Autor |
Wiadomość |
DRECH |
Wysłany: Pon 22:39, 08 Maj 2006 Temat postu: |
|
Marta: Jakiemu potomstwu? Wprawdzie ostatnio piłkę znalazłem... za łóżkiem... i nadal nie mam pojęcia jak i skąd i wogóle, ale rowerek to jednak został w Szczecinie. Warshaffka raczej nie sprzyja normalnemu życiu. Ciekaw jestem ile tu jest procent powietrza w zanieczyszczeniach. |
|
|
Hipson |
Wysłany: Pią 9:07, 28 Kwi 2006 Temat postu: |
|
Mysle, ze music zapewnia nam rozliczne autoalarmy...
Dach raczej odpada bo jeszcze wpadniemy Marcie do domu przez wentylator i bedzie parapetowa niepsodziewana...
Buuuuu, w Lolku psow nie maja.... |
|
|
Admin |
Wysłany: Pią 8:51, 28 Kwi 2006 Temat postu: |
|
A ja proponuję, garaż na poziomie -1, w cichym kąciku pod ścianą, z panami taxówkarzami. Papierosy i wódeczka zapewnione .

-------

▶ [ZADANIE 1]:
Wypisz z listingu wiersze, zaczynając od wiersza z „2024 (1106, 1079)” i kończąc na wierszu z „Covid (374, 715)”, łącznie z oboma.
Listing nie ma żadnego związku z wątkiem z forum.

(Wpisy do lokalizowania słów i elementów)
-------

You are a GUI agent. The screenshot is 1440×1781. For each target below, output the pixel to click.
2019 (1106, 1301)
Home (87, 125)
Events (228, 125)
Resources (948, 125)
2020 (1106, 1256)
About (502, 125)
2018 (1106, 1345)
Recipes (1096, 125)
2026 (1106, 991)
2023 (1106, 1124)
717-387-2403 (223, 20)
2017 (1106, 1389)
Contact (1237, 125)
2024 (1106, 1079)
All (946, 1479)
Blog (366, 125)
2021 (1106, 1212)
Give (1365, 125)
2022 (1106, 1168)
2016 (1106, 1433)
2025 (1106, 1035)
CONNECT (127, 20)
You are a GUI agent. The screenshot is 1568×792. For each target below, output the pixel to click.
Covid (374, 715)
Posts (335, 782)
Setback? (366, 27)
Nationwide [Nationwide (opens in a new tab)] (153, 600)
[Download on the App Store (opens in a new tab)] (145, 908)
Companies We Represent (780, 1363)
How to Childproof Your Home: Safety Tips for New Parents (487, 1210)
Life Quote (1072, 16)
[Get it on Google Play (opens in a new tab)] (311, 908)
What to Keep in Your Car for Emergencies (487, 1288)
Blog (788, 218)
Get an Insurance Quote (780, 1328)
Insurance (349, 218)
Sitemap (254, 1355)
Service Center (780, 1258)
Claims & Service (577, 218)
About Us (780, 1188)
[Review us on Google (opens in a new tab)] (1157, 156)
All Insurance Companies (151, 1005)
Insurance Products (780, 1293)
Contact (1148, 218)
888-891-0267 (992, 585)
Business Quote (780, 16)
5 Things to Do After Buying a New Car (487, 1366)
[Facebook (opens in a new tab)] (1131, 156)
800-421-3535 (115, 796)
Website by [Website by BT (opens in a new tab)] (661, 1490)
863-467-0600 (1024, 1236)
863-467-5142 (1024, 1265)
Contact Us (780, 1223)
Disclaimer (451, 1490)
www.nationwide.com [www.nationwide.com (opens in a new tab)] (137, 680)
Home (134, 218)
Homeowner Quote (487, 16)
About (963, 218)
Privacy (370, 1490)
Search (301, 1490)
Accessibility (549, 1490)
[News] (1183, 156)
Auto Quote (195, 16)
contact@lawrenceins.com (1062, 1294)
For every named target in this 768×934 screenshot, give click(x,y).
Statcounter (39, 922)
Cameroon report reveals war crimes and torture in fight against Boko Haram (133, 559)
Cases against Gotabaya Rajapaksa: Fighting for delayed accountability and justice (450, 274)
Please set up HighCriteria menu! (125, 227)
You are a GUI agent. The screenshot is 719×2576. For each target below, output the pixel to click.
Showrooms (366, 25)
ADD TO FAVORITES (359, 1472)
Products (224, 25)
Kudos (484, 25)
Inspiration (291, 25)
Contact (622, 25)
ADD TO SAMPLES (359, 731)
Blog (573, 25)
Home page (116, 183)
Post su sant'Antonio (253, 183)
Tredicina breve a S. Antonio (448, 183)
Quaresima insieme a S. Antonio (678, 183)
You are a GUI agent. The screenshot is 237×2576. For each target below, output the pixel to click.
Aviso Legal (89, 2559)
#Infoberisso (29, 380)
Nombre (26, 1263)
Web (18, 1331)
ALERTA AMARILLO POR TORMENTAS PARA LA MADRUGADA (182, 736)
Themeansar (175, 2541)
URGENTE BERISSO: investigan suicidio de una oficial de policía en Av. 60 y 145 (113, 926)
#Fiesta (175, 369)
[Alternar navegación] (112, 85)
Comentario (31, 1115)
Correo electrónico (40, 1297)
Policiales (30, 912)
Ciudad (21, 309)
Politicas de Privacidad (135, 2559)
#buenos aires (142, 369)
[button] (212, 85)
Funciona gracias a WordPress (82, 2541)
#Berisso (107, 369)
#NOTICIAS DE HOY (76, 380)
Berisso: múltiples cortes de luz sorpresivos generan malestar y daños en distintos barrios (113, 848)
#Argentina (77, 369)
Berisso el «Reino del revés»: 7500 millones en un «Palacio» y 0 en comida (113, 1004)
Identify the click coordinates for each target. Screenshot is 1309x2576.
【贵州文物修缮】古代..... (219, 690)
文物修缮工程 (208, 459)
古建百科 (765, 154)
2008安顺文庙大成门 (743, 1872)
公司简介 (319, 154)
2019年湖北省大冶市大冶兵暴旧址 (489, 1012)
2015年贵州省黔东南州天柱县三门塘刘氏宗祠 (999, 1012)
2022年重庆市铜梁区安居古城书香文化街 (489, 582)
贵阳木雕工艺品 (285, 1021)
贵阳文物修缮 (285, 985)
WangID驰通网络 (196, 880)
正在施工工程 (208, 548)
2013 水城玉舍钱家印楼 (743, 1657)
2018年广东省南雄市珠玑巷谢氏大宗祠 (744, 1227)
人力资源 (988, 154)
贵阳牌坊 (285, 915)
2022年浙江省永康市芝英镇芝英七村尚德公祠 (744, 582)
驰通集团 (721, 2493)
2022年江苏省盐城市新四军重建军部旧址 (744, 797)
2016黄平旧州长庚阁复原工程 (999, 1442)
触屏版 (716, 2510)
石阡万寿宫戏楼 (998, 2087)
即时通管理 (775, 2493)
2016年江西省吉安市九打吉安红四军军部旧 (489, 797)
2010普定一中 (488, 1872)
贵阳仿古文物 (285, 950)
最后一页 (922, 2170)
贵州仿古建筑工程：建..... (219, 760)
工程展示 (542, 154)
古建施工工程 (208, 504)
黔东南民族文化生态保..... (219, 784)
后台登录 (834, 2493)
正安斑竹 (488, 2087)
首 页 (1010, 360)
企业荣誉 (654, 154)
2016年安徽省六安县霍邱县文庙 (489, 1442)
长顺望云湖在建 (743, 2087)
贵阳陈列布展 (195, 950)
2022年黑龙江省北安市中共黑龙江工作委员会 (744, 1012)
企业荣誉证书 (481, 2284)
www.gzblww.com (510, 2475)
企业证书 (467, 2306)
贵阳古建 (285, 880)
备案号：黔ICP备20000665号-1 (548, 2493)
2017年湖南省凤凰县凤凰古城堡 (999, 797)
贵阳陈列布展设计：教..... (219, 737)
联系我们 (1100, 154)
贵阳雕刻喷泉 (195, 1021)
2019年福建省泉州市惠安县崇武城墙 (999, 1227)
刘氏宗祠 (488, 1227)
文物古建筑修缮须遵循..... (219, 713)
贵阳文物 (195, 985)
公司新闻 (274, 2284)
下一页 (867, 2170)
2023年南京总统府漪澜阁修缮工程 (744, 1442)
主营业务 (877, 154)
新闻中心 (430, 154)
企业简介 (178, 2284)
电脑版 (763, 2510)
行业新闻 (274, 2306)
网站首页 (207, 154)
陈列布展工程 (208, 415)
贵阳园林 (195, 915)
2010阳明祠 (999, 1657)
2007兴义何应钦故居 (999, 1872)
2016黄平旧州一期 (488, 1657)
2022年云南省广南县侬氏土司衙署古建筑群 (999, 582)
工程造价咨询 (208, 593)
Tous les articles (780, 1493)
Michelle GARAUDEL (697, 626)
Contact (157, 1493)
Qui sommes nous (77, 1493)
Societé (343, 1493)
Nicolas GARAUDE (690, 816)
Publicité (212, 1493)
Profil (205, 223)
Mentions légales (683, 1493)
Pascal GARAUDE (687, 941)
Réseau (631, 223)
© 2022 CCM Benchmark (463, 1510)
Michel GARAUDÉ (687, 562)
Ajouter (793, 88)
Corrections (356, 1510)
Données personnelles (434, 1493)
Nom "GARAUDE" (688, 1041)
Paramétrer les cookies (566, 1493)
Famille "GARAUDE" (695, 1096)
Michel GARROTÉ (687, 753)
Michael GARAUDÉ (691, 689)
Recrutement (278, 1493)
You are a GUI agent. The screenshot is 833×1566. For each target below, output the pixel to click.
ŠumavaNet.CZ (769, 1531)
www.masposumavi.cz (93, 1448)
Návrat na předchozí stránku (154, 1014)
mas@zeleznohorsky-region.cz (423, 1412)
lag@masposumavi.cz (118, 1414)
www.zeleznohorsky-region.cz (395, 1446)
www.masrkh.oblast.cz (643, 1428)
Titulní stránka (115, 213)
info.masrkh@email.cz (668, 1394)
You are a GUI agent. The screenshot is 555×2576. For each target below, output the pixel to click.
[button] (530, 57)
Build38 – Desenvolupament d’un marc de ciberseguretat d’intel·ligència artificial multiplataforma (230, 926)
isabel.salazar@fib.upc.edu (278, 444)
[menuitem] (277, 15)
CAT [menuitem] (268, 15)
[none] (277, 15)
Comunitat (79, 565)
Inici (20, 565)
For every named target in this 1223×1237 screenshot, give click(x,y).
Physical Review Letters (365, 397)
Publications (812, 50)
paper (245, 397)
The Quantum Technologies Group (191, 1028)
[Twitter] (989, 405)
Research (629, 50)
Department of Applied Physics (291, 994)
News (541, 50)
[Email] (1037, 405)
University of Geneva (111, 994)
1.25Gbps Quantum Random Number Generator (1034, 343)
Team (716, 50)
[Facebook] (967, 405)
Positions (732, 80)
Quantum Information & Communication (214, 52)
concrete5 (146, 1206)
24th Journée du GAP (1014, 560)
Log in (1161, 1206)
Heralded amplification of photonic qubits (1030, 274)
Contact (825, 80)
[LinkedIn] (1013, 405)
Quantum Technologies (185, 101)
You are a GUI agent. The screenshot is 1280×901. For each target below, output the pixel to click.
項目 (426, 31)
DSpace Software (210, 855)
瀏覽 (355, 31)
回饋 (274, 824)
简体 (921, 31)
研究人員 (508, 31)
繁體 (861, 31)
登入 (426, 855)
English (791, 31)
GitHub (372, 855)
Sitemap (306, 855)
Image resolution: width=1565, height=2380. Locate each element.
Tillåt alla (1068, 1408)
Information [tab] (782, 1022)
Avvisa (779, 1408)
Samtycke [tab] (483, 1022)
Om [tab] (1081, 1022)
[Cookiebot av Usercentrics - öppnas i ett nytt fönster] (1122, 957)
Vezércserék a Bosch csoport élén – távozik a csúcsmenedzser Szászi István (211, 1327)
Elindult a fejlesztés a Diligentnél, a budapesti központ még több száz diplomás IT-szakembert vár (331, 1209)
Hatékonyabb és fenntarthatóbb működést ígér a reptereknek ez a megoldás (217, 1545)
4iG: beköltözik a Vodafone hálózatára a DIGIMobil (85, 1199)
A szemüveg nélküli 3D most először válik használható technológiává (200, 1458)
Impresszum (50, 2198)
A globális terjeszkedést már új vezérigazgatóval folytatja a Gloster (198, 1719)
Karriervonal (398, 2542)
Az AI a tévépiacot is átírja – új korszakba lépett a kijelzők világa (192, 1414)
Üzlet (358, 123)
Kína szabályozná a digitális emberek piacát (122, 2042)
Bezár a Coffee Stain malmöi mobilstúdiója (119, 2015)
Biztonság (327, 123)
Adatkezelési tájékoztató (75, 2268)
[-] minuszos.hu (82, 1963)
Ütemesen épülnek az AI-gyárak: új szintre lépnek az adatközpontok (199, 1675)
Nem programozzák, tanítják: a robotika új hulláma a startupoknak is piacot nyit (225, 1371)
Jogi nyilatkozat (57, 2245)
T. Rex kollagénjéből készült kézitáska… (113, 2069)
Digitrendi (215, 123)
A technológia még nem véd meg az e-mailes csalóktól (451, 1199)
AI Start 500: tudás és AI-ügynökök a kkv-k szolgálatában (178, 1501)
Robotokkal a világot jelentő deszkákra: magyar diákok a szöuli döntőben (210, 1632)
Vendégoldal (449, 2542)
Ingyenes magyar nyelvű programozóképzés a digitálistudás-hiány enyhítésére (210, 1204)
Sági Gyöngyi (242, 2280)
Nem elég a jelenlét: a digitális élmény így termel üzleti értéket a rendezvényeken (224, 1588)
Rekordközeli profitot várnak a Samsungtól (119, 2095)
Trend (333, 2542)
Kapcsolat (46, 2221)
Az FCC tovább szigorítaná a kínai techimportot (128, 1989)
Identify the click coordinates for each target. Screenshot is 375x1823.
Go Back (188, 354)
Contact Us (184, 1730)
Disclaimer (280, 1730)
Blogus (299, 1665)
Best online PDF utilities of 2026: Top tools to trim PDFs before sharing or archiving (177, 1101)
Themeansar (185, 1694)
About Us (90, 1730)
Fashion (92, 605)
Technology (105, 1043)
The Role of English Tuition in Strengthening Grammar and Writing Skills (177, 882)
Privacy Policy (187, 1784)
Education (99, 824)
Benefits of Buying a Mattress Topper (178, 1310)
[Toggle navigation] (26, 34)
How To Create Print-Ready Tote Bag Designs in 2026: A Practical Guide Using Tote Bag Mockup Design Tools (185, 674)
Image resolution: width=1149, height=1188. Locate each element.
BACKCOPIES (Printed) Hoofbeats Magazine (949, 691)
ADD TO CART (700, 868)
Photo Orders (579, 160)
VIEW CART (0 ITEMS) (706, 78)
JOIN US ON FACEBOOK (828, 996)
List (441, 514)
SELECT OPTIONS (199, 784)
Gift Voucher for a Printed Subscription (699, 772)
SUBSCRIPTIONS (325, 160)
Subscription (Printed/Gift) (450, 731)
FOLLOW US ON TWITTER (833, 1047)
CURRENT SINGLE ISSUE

-------

▶ [ZADANIE 2]:
Kontynuuj wątek z forum, zaczynając zaraz po jego ostatnim zdaniu.

▶ [ODPOWIEDŹ 1]:
2024 (1106, 1079)
All (946, 1479)
Blog (366, 125)
2021 (1106, 1212)
Give (1365, 125)
2022 (1106, 1168)
2016 (1106, 1433)
2025 (1106, 1035)
CONNECT (127, 20)
You are a GUI agent. The screenshot is 1568×792. For each target below, output the pixel to click.
Covid (374, 715)

▶ [ODPOWIEDŹ 2]:
Mają tego w bagażnikach pod dostatkiem. Od czasu do czasu wpadnie ochroniarz, strzeli pięcdziesiąt gram i pójdzie dalej ochraniać
Brakuje jeszcze tylko |
|
|
Marta |
Wysłany: Czw 22:28, 27 Kwi 2006 Temat postu: |
|
Przemyślałam sprawę i wycofuję się z dachu - istnieje niebezpieczeństwo, że któryś z wentylatorów zostanie naruszony i jeszcze jeden będzie mi buczał
Ale możnaby jeszcze w drugiej klatce na 7-mym piętrze przy oknach. Fajnie tam widać Pałac Kultury wieczorem. Jak nie to głosuję na balkon - swój lub Zdzicha.
(Admin, dlaczego ryjki w moich wpisach są takie kołozębate?) |
|
|
Marta |
Wysłany: Wto 20:58, 25 Kwi 2006 Temat postu: |
|
@Dr Ech
Ale nie dajesz potomstwu grać w piłkę i jeździć na rowerku po mieszkaniu? |
|
|
DRECH |
Wysłany: Wto 19:36, 25 Kwi 2006 Temat postu: |
|
U mnie spoko. Aczkolwiek jestem za dachem... tylko... Marta + piwko... na pewno nie spadniesz . A no i jest jeszcze jedna kwestia. Skoro dom zielony (na pewno nie z powodu koloru elewacji) to może imprezka też pewnie na zielono .
Tylko wezwijmy strażaków zanim jeszcze tam wejdziemy.
Jeszcze odnośnie "u DRECHa". Jakiś czas temu jakaś sąsiadka (nie wiem, nie ja otwierałem) regulranie nas odwiedzała i pytała, czy to nie u nas ktoś w nocy czymś wali. Chyba bidulka miała jakieś zwidy. Bo u nas nic nie było nawet słychać .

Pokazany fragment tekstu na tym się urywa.